As Filed with the Securities & Exchange Commission on March 4, 2009
UNITED STATES
SECURITIES AND EXCHANGE COMMISSION
AMENDMENT NO.1
FORM 10-Q/A
x | Quarterly Report Pursuant to Section 13 or 15(d) of the Securities Exchange Act of 1934 for the quarterly period ended September 30, 2008. |
¨ | Transition Report Pursuant to Section 13 or 15(d) of the Securities Exchange Act of 1934 for the transition period from to |
SEC File Number: 0-30106
PACIFIC CONTINENTAL CORPORATION
(Exact Name of Registrant as Specified in Its Charter)
OREGON | 93-1269184 | |
(State or Other Jurisdiction of | (I.R.S. Employer | |
Incorporation or Organization) | Identification Number) |
111 West 7th Avenue
Eugene, Oregon 97401
(address of Principal Executive Offices) (Zip Code)
(541) 686-8685
(Registrant’s Telephone Number, Including Area Code)
Indicate by check mark whether the registrant: (1) has filed all reports required to be filed by Section 13 or 15(d) of the Exchange Act during the preceding 12 months (or for such shorter period that the registrant was required to file such reports), and (2) has been subject to such filing requirements for the past 90 days. Yes x No ¨
Indicate by check mark whether the Registrant is a large accelerated filer, an accelerated filer, a non-accelerated filer, or a smaller reporting company. See the definition of “large accelerated filer”, “accelerated filer”, and “smaller reporting company” in Rule 12b-2 of the Act. (Check one).

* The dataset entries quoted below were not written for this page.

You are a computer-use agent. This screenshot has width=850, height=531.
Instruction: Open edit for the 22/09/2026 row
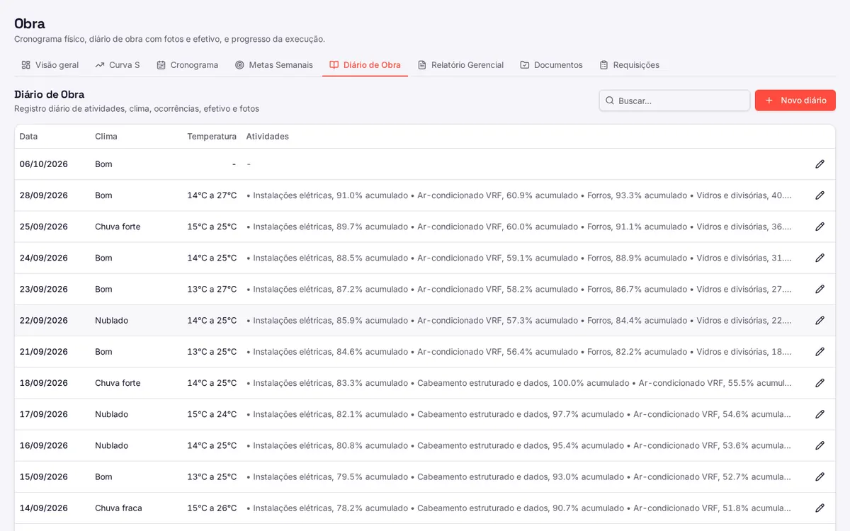coord(820,320)
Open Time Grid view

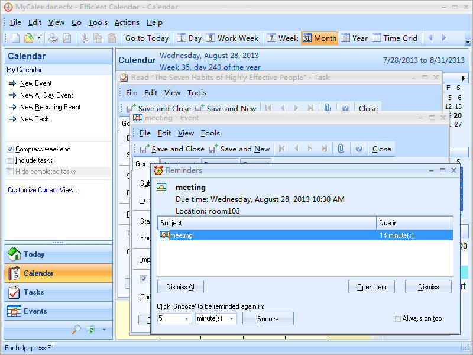point(394,38)
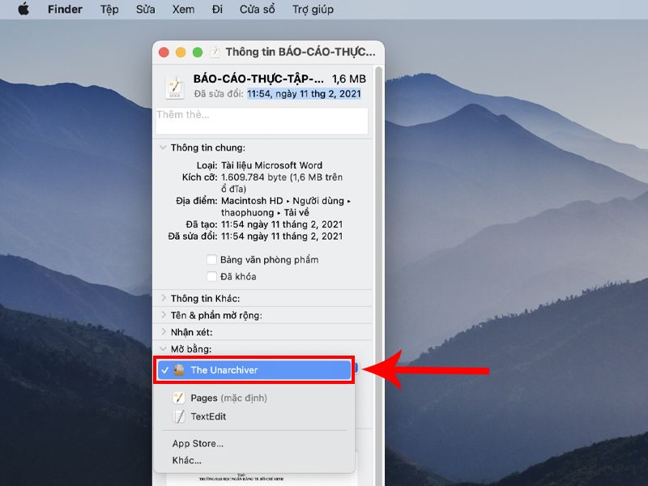Choose Khác… option in the list
Image resolution: width=648 pixels, height=486 pixels.
click(x=186, y=460)
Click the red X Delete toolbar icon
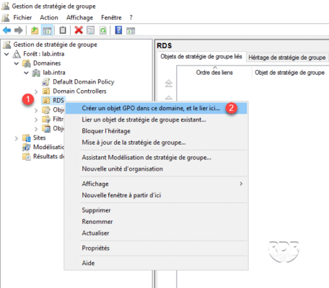 click(x=79, y=30)
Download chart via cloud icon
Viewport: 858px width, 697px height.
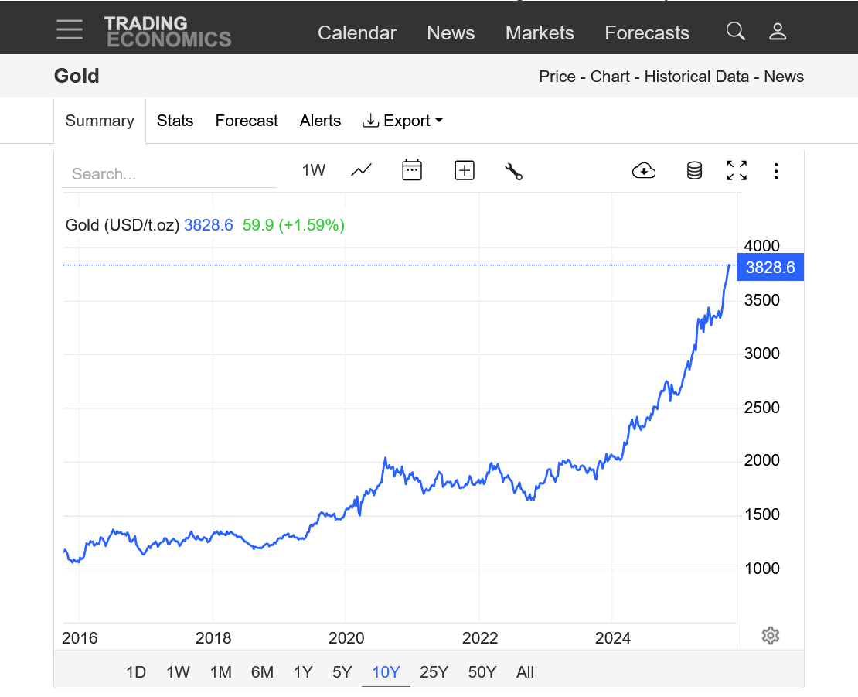(x=643, y=171)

Large accelerated filer ¨ Accelerated filer x Non-accelerated filer ¨ Smaller Reporting Company ¨
Indicate by check mark whether the registrant is a shell company (as defined in Rule 12b-2 of the Exchange Act Yes ¨ No x
Indicate the number of shares outstanding of each of the issuer’s classes of common stock, as of the latest practical date:
Common Stock outstanding as of October 31, 2008: 12,012,819
EXPLANATORY NOTE
On November 6, 2008 Pacific Continental Corporation (the “Company”) filed with the Securities and Exchange Commission its Quarterly Report on Form 10-Q for the quarterly period ended September 30, 2008 (the “Third Quarter 10-Q”). As provided by the instructions to Item 5 of Part II of Form 10-Q, a company may choose to disclose in Item 5 any information required to be disclosed in a report on Form 8-K during the period covered by a Form 10-Q, but not reported, whether or not otherwise required by the Form 10-Q. The instructions further state that if such disclosure is made under Item 5, it need not be repeated in a report on Form 8-K which otherwise would have been required. In this regard, the Company amended its Bylaws on October 21, 2008. The Company inadvertently failed to timely file a Form 8-K to disclose these amendments, and thus, intended to utilize Item 5 of the Third Quarter 10-Q to satisfy the disclosure requirements. It has come to the Company’s attention that although the Amended and Restated Bylaws were filed with the Third Quarter 10-Q, the requisite disclosure required in Item 5 was inadvertently omitted. Accordingly, the Company is filing this Amendment No. 1 to its Third Quarter 10-Q to include the following information:
PART II
Item 5. | Other Information. |
Amendment to Bylaws
On October 21, 2008, the Company’s Board of Directors approved several technical amendments to the Company’s Bylaws, including:
• | Updating permissible methods of delivery for notices of shareholder meetings; |
• | Clarifying the authority of the Chairman to appoint inspectors of election at shareholder meetings, and clarifying the role of such inspectors; |
• | Authorizing the Chairman and CEO to act in certain capacities on behalf of the Company; |
• | Clarifying the duties of certain officers; |
• | Eliminating Oregon residency requirements applicable to the Board of Directors; |
• | Explicitly providing for the Board’s ability to take action without a meeting by unanimous written consent (already provided under Oregon law); |
• | Clarifying the authority of the Board to establish board compensation and removing the technical procedures from the bylaws; |
• | Removing from the bylaws the description of the Audit Committee’s role and authority (covered elsewhere); |
• | Providing a mechanism for the Board to set mandatory retirement ages or term limits for directors; and |
• | Making appropriate conforming changes. |
The complete Amended and Restated Bylaws that reflect these amendments were filed as an exhibit to the Third Quarter 10-Q and are incorporated herein in their entirety by reference.
Item 6. | Exhibits. |
(a) | Exhibits |
3.1 | Amended and Restated Bylaws of the Company (incorporated by reference to Exhibit 3.1 to the Third Quarter 10-Q, filed with the SEC on November 6, 2008) | |
31.1 | 302 Certification, Hal Brown, Chief Executive Officer | |
31.2 | 302 Certification, Michael A. Reynolds, Executive Vice President and Chief Financial Officer | |
32 | Certifications Pursuant to 18 U.S.C. Section 1350 |
SIGNATURES
Pursuant to the requirements of the Securities Exchange Act of 1934, the registrant has duly caused this report to be signed on its behalf by the undersigned thereunto duly authorized.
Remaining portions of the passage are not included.